On Monday, Mr. Trump expressed frustration that his administration rewrote his original order, which was thrown out by the courts, it in an effort to pass judicial muster. The second version was also rejected, and the administration last week appealed to the Supreme Court.
“The Justice Dept. should have stayed with the original Travel Ban, not the watered down, politically correct version they submitted to S.C.,” he wrote.
He added: “The Justice Dept. should ask for an expedited hearing of the watered down Travel Ban before the Supreme Court — & seek much tougher version!”
Mr. Trump’s tweets may undercut the administration’s efforts to revive the revised executive order. His lawyers have asked the Supreme Court to ignore statements by Mr. Trump during the presidential campaign, when he called for a “Muslim ban,” in assessing the constitutionality of the executive order. They have also said that the revised order addressed any judicial objections to the earlier one by deleting explicit references to religion.

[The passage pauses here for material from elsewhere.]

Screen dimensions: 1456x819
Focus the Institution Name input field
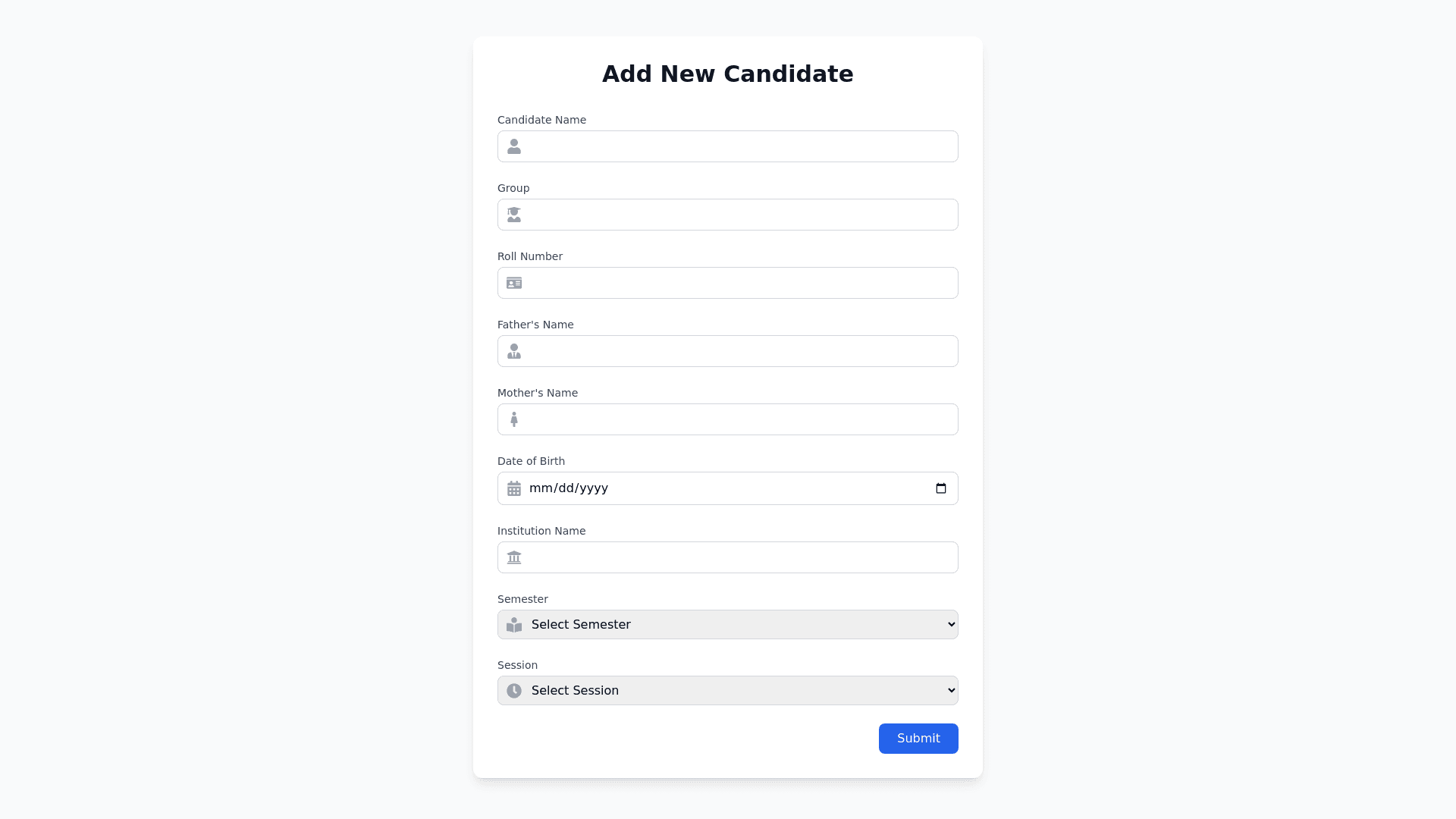click(739, 557)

But in calling the revised order “politically correct,” Mr. Trump suggested that his goal was still to make distinctions based on religion. And in calling the revised order “watered down,” he made it harder for his lawyers to argue that it was a clean break from the earlier one.

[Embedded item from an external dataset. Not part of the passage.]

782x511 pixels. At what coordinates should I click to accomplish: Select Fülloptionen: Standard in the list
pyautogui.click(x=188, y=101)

Mr. Trump’s language suggested that the decision was somehow made by someone other than him, even though the Justice Department acts on the president’s orders in matters of policy such as this. The second version he criticized on Monday took Iraq off the list of countries that would be affected and made clear that the restrictions did not apply to those who hold green cards or valid visas. It also eliminated a provision that seemed to prioritize Christian refugees for entry.
The revised version, like the first, barred all refugees from entering the country for 120 days and from Syria indefinitely. It barred entry for 90 days for any visitors from six countries: Iran, Libya, Somalia, Sudan, Syria and Yemen.
“In any event we are EXTREME VETTING people coming into the U.S. in order to help keep our country safe,” Mr. Trump wrote on Monday. “The courts are slow and political!”
The administration said it chose those six nations and Iraq from a list of “countries of concern” identified in a law signed by President Barack Obama in 2015. But experts have said that since the attacks of Sept. 11, 2001, no one has been killed in the United States in a terrorist attack by anyone who emigrated from or whose parents emigrated from any of those countries. Most acts of terrorism inside the United States in the last 15 years were committed by American citizens or legal residents.
Mr. Trump did not explain on Monday why two of the elements of the order were still needed, as the original rationale was a pause for visitors and refugees of 90 to 120 days to give the administration time to review vetting procedures and put new ones in place. The administration insisted at the time that it was not meant as a permanent action, other than on refugees from Syria. More than 120 days have passed.
This was not the first time the president has expressed second thoughts about revising the original order. In March, after a federal district court in Hawaii blocked the revised version, Mr. Trump complained that it was only “a watered-down version of the first order” and told a rally of supporters that “I think we ought to go back to the first one and go all the way” to the Supreme Court, “which is what I wanted to do in the first place.”